Raman spectroscopy works similarly to gas chromatography. First the screener shines a laser on the unidentified substance or container, energizing the substance and thereby driving its electrons into higher-than-normal orbits. As the electrons drop back to their ground state, they release photons. A photodetector collects the photons, and software analyzes their colors for shifts that match substances in the Raman library.
"Depending on what frequency bands the scattered signal gets shifted to, you can develop a fingerprint for what is in there," said Hill. "Then software matches those shifts with a library of known fingerprints."
If a container is not transparent, and the CT has determined that it is not empty, then the screener can turn to magnetic resonance technologies.
"CT can almost always determine whether there is something inside a container, plus we can derive some information about its characteristics, but if you really want to find out what is in there without opening it, we recommend magnetic resonance," said Hill.
Magnetic resonance is a simplified version of the technology used in medical MRI. A strong magnetic field is applied to the container, and then a radio-frequency pulse stimulates the atoms inside, thereby disturbing their dipole moments. A detector analyzes the signal that comes back as the atoms inside the container relax back to their ground state.
"Of course, our system is much smaller than the room-sized MRIs used in the medical profession, because we are not trying to make images with it, but just determine for the signature of the substance inside--this greatly simplifies both the detector electronics and the analysis software," said Hill.
Magnetic resonance can even see through most metal containers, though not through a heavy lead enclosure. (On the other hand, if the container is too dense to see inside with X-rays or MR, the screener will see a big black spot, making it obvious that something is being hidden.)

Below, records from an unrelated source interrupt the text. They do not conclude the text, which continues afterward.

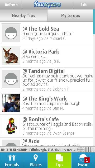Tap the red notification badge on Ewan

click(87, 160)
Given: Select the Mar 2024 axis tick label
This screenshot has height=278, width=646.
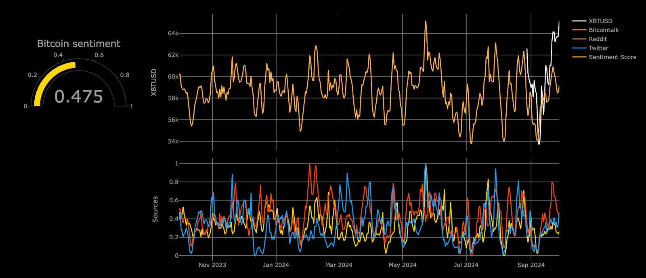Looking at the screenshot, I should click(339, 265).
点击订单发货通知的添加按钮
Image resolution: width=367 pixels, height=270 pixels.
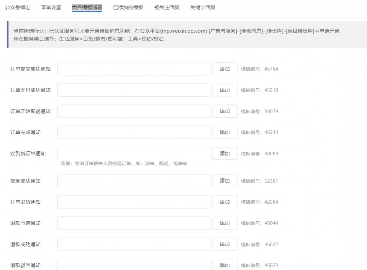click(225, 202)
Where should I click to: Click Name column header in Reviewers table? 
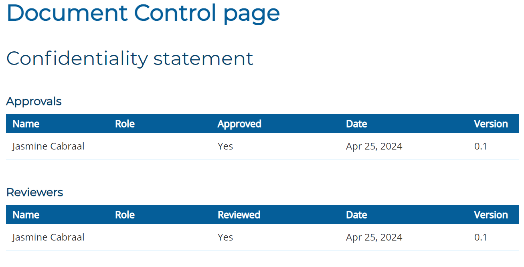(26, 215)
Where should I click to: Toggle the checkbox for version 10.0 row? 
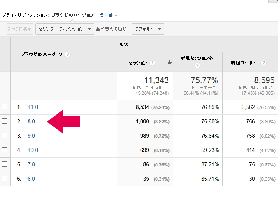pyautogui.click(x=4, y=150)

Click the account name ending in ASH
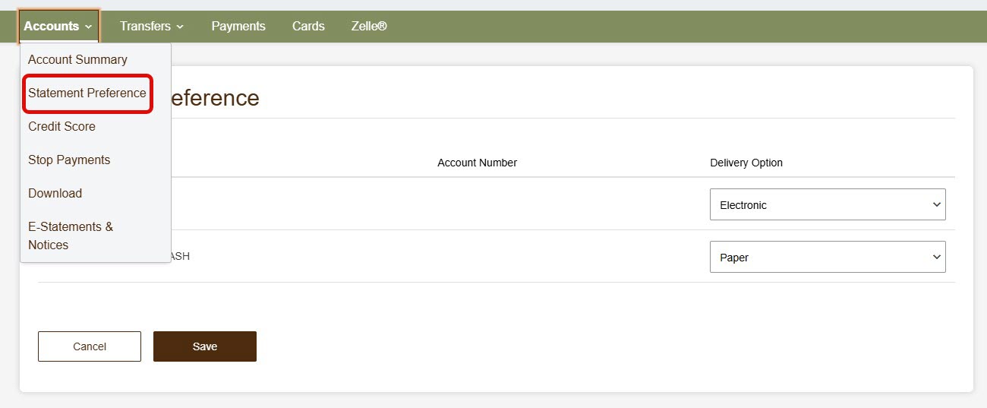[180, 257]

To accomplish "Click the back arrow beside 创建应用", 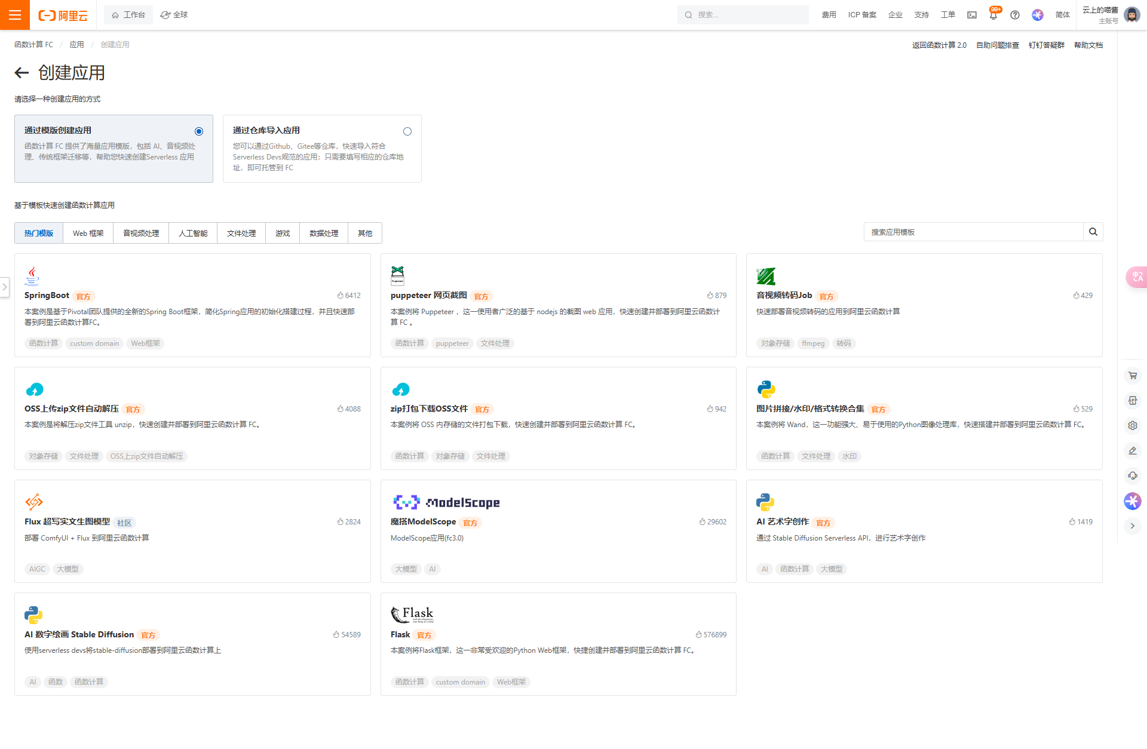I will (22, 73).
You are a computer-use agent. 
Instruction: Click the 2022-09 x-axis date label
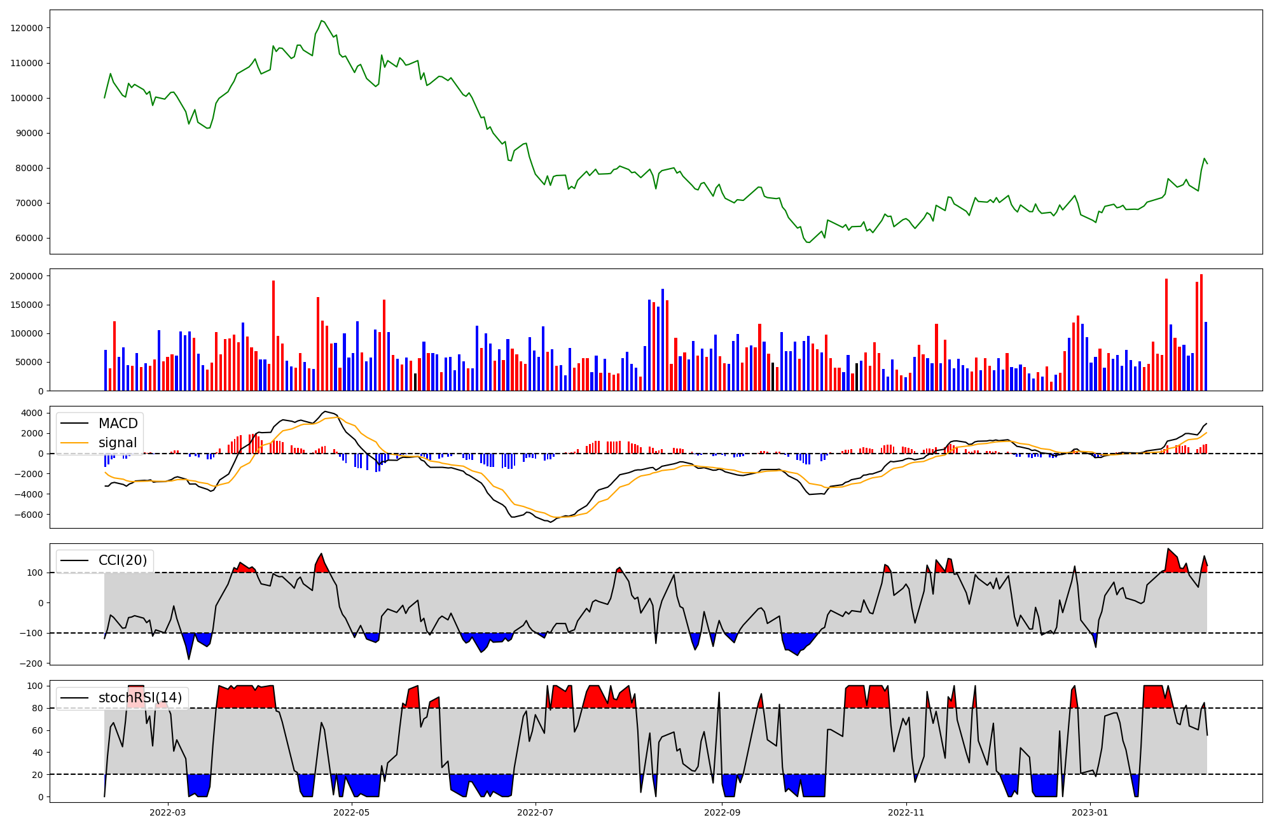pos(723,812)
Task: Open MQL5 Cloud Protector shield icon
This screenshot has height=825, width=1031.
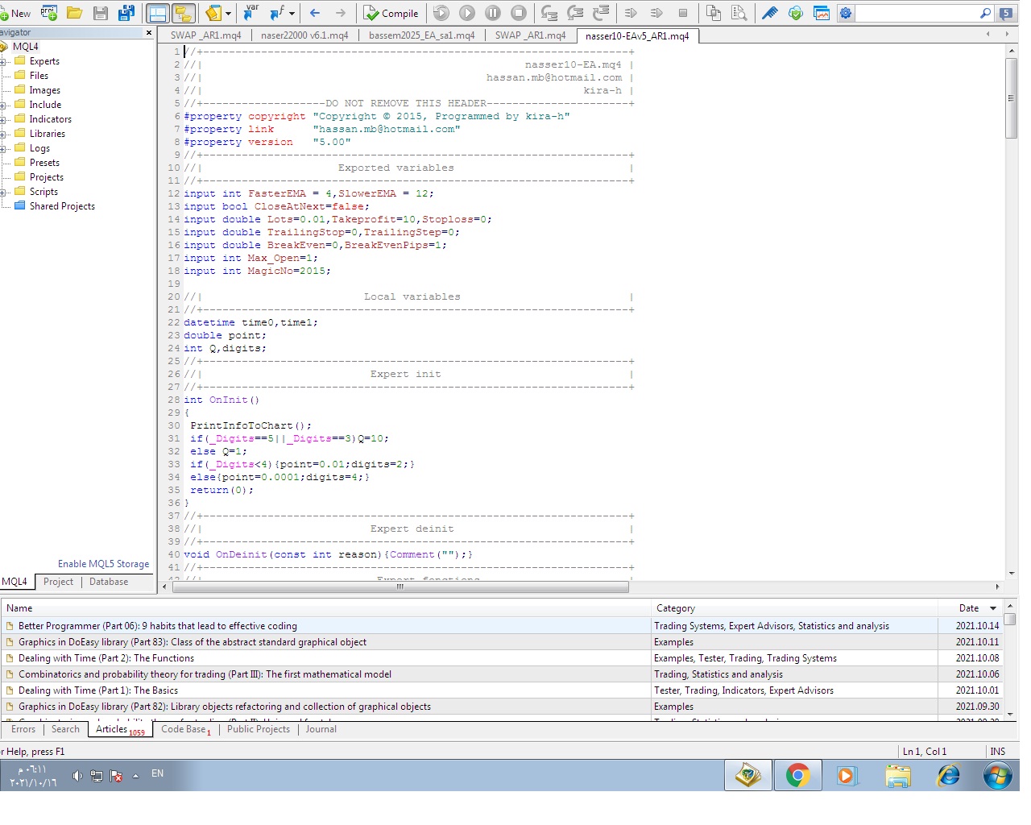Action: [x=795, y=13]
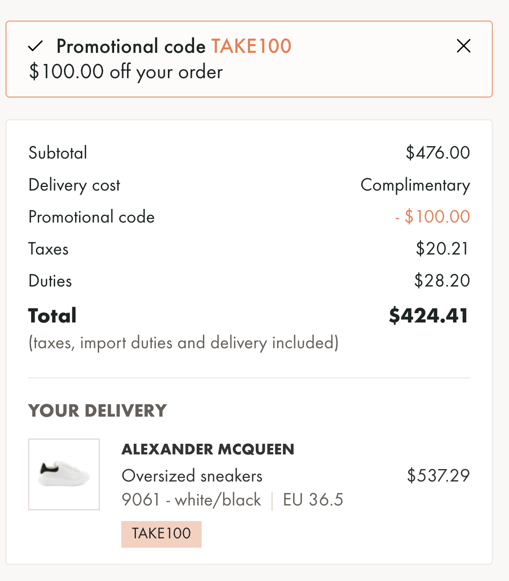Click the pink TAKE100 tag under product

161,533

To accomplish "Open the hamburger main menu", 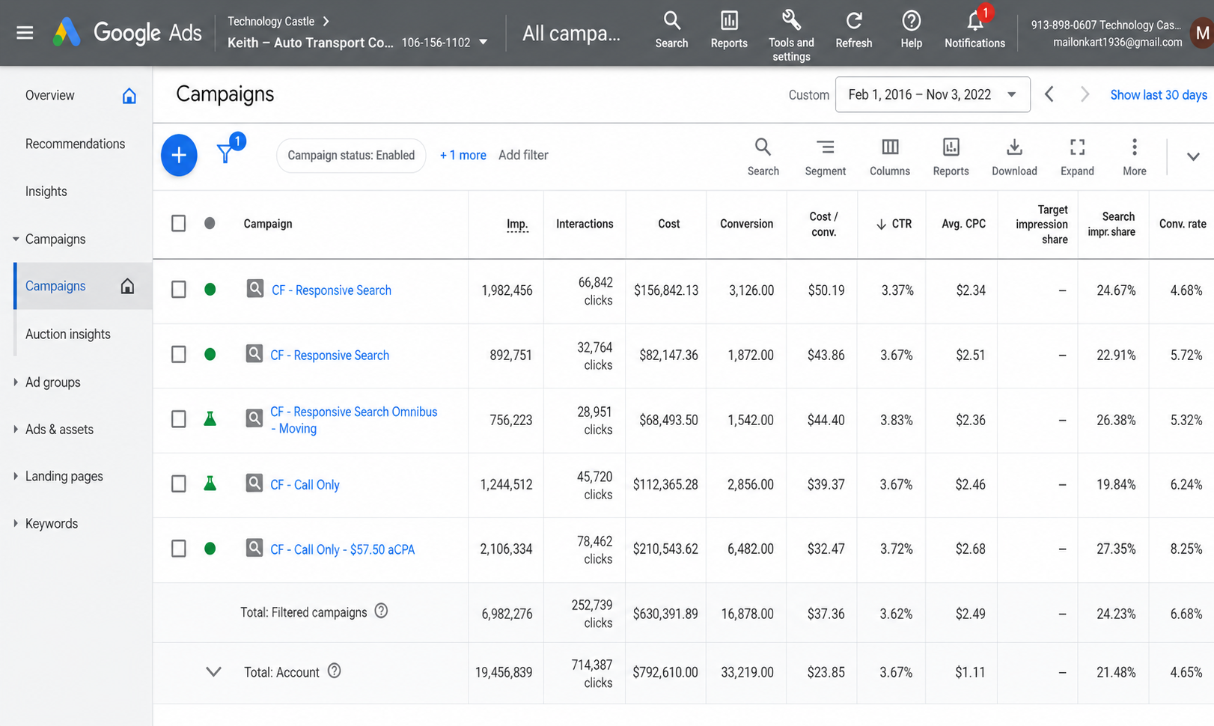I will [x=25, y=33].
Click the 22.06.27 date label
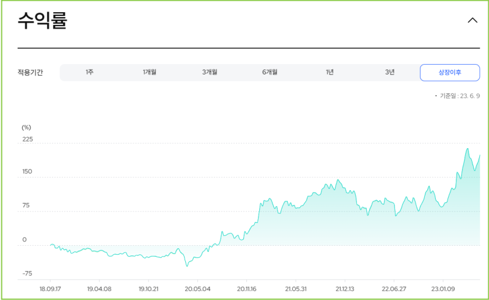The image size is (489, 300). (394, 289)
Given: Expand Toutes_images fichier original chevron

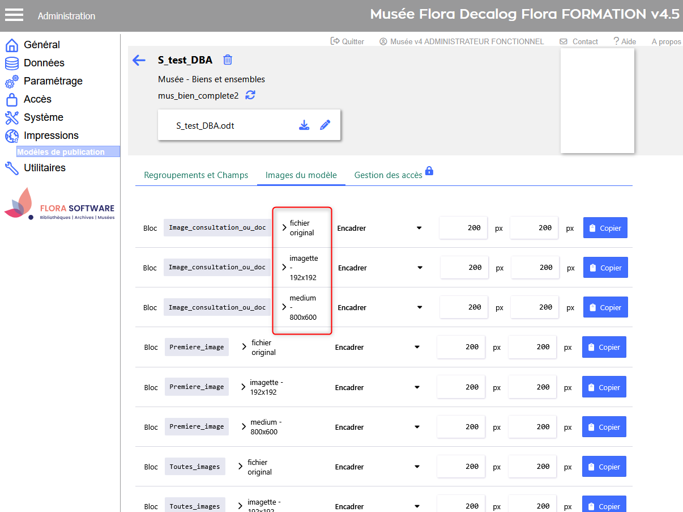Looking at the screenshot, I should click(241, 467).
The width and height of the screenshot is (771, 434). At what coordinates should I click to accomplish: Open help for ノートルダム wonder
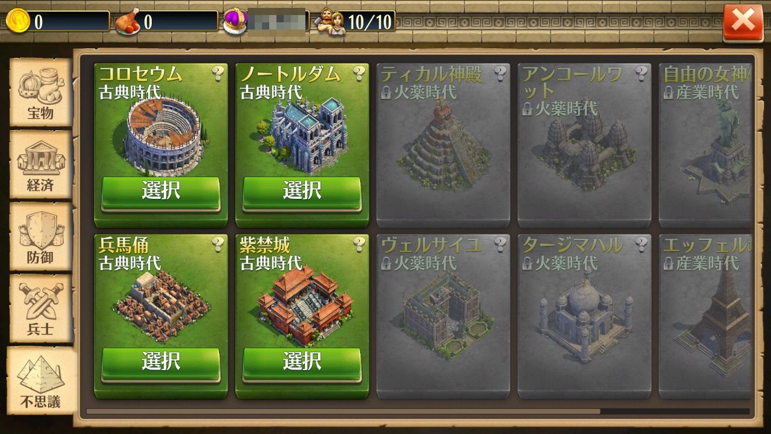(359, 74)
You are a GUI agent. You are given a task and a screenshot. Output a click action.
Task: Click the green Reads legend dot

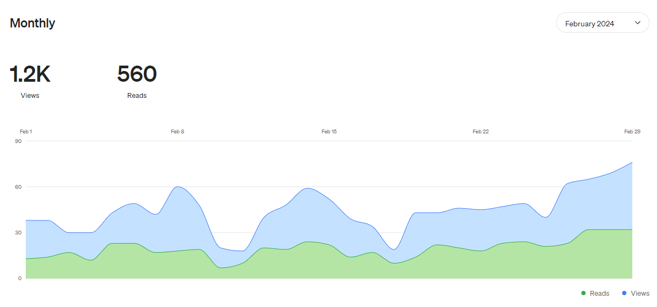tap(583, 293)
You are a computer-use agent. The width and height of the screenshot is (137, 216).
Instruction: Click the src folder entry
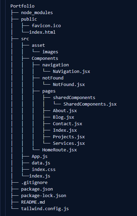[25, 39]
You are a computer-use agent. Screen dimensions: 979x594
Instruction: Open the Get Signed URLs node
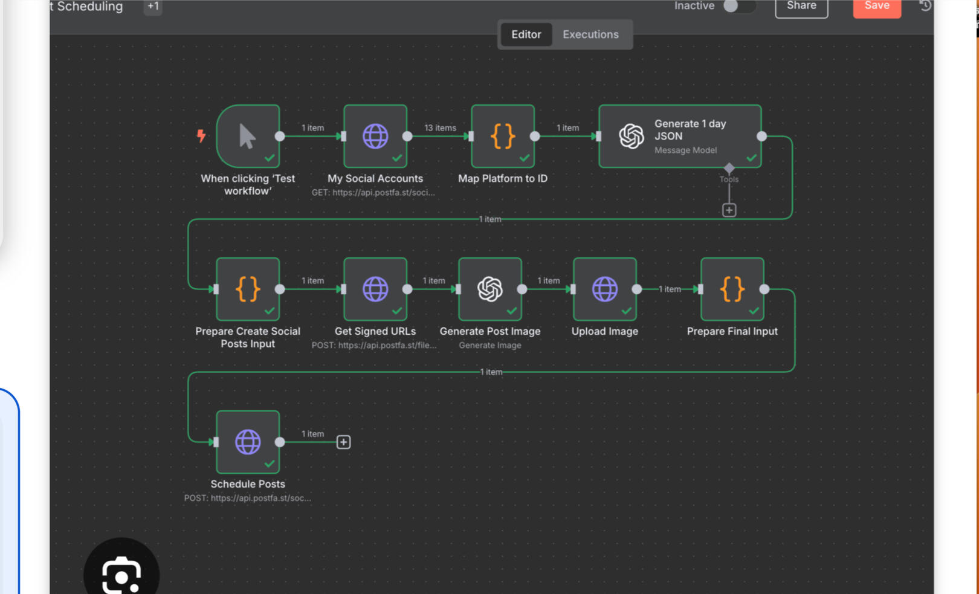pyautogui.click(x=375, y=289)
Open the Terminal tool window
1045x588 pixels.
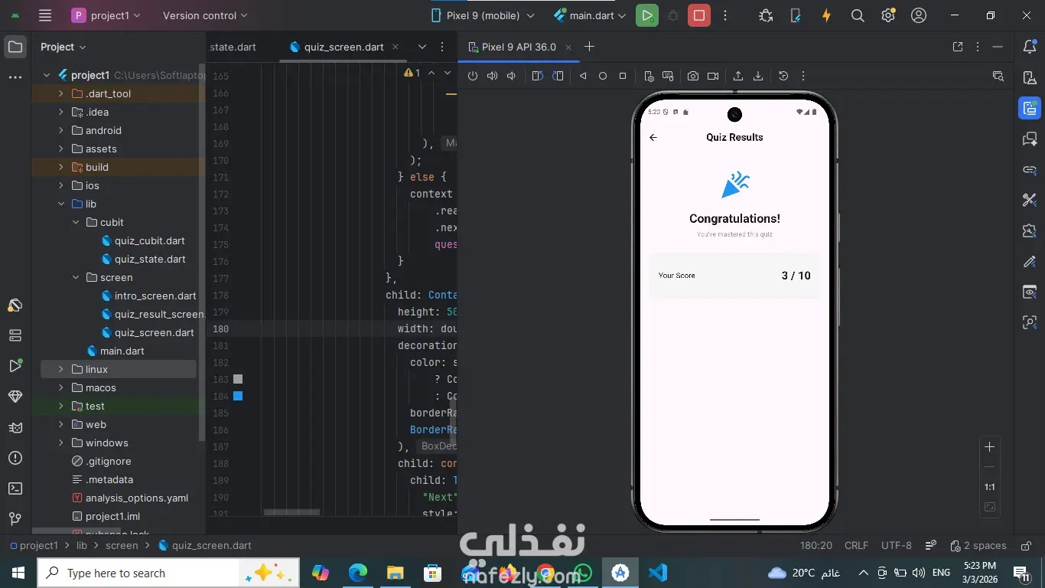[15, 488]
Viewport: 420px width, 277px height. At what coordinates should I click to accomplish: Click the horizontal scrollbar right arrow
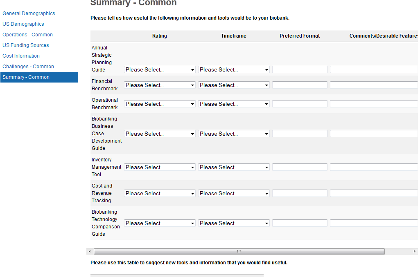pyautogui.click(x=414, y=252)
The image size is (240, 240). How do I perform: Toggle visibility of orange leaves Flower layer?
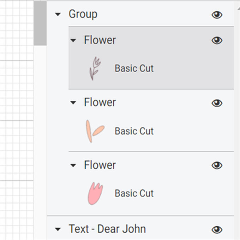(217, 103)
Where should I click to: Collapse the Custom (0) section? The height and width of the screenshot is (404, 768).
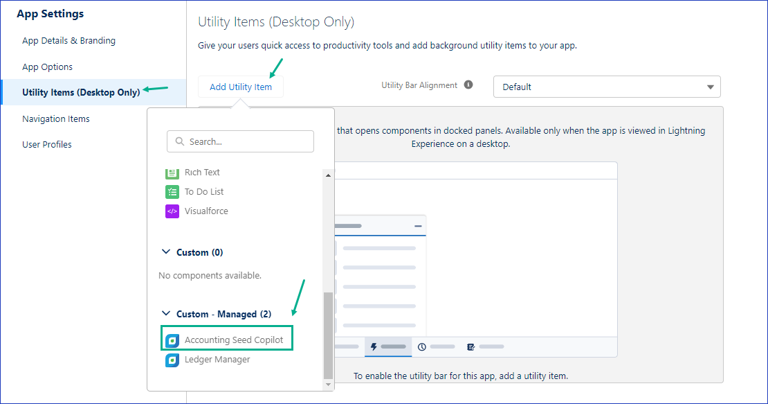pyautogui.click(x=165, y=252)
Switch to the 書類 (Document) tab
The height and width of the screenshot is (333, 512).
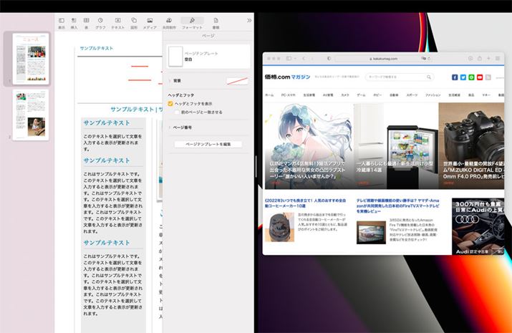pos(216,22)
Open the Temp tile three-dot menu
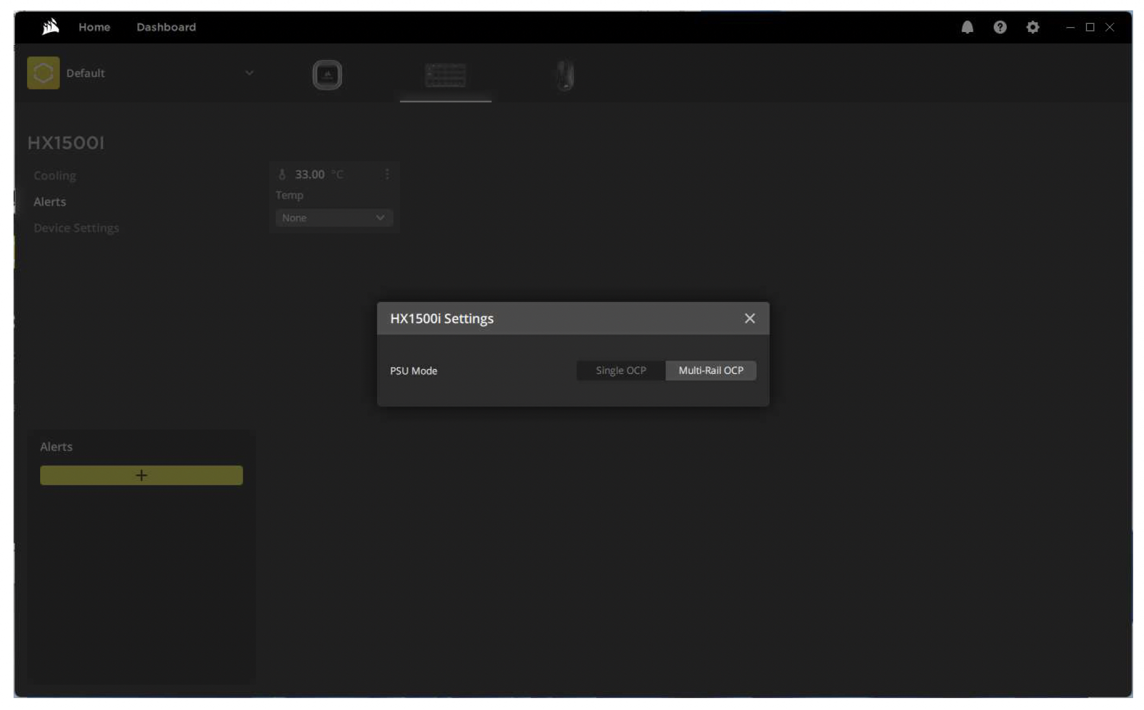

More-exotic sensors are being rapidly developed to improve automated detection systems. One is nuclear quadrapole resonance--the no-magnet equivalent to MR--which uses RF pulses to interrogate a sample and then listens for specific return signals, but without the high-strength magnetic field.
"We are field testing a system that uses nuclear quadrapole resonance to look for shoe bombs without having to take your shoes off; you just stand on it," said Hill.
Like the automatic shoe-bomb detector, all the rest of these technologies will be moving out of the back room where they are already being used for checked baggage. Raman spectroscopy, for instance, is available from GE Security in a handheld version that can be used at checkpoints for carry-on baggage.
In addition, the systems are being streamlined so that they operate rapidly and unobtrusively. For instance, the first use of the automatic shoe-bomb detector will probably be a registered-traveler express lane; travelers would stand on the unit and have their shoes checked at the same time as their IDs. GE may also put a hand pad at the same location in the express lane, so that passengers' fingers could be screened using trace technology as they wait for their IDs to be returned.
"For the future, we not only want to continue improving detection capabilities; we also want to lower false alarms and improve throughput, as well as lower the costs of owning these systems by requiring less and less intervention by people," said Hill.